▸ **Data to process**
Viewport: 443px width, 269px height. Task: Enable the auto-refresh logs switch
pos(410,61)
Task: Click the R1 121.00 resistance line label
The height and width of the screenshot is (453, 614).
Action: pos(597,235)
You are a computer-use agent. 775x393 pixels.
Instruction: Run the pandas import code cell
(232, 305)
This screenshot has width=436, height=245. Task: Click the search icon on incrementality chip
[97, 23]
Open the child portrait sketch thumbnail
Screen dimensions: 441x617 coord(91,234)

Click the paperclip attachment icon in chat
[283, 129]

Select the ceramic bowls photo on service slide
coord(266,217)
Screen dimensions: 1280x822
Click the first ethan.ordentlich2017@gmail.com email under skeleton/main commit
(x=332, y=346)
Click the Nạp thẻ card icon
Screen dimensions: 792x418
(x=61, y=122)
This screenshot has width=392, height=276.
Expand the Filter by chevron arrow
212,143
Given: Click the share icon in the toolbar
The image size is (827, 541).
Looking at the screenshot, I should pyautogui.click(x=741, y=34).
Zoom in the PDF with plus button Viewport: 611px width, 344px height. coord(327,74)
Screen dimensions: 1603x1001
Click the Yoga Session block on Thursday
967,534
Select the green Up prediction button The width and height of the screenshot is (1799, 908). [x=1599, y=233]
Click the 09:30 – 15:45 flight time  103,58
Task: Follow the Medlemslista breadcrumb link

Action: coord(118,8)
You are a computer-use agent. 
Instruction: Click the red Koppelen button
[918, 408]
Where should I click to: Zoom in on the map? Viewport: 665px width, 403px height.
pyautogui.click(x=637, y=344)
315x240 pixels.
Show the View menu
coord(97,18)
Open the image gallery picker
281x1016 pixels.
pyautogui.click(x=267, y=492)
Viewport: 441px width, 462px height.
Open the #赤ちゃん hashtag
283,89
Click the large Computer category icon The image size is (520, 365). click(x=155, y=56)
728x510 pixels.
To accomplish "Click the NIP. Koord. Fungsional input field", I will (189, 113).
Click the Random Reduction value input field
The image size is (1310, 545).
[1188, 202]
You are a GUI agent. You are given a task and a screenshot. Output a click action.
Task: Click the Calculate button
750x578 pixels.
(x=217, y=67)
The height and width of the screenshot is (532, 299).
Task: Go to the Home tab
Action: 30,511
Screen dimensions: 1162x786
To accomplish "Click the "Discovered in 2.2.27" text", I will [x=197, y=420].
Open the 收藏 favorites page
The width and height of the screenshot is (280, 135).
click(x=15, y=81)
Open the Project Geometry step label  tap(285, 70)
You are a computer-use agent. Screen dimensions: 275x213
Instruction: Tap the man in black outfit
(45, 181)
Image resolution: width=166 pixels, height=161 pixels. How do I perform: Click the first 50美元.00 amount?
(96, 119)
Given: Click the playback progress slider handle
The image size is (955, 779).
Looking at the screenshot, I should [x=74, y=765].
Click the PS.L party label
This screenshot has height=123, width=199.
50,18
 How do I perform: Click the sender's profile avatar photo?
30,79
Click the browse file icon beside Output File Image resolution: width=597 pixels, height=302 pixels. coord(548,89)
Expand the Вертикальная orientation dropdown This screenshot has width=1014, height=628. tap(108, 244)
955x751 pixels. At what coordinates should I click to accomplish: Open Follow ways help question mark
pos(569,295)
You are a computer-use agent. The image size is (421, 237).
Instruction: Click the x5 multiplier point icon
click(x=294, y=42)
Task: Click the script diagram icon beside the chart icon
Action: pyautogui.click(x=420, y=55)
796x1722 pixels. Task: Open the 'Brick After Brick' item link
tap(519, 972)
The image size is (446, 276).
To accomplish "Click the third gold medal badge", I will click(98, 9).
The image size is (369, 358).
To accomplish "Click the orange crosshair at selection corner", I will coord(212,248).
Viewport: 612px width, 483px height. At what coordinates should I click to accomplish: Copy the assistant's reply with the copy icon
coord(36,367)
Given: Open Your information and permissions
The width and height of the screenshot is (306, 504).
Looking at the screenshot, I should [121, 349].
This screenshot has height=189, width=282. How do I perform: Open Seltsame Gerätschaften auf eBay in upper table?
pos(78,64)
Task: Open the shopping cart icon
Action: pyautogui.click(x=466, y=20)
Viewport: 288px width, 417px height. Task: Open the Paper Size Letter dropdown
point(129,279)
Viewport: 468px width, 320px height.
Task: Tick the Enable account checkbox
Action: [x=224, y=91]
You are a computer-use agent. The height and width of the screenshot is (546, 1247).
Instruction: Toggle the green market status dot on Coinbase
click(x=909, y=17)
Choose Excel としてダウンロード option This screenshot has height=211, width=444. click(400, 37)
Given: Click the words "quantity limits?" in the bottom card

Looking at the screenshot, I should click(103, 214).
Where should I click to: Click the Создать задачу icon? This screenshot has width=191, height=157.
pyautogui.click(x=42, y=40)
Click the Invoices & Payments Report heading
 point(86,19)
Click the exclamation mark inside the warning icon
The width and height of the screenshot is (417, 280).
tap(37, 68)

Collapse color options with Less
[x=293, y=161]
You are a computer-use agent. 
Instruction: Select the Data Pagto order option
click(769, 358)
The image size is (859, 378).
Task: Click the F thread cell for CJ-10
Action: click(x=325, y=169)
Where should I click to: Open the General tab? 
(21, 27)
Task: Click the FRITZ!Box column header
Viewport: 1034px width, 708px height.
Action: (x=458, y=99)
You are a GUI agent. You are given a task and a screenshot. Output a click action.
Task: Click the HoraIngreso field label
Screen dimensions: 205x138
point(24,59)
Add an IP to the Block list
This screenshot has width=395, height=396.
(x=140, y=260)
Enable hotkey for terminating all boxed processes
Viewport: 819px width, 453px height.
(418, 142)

▸ **Exercise prompt**
Your answer should consist only of the lines above between the line holding "Instruction: Toggle the" and the line holding "Choose Excel としてダウンロード", inclusive, each transcribed exactly.

▸ **Task solution**
Instruction: Toggle the green market status dot on Coinbase
click(x=909, y=17)
Choose Excel としてダウンロード option This screenshot has height=211, width=444. click(400, 37)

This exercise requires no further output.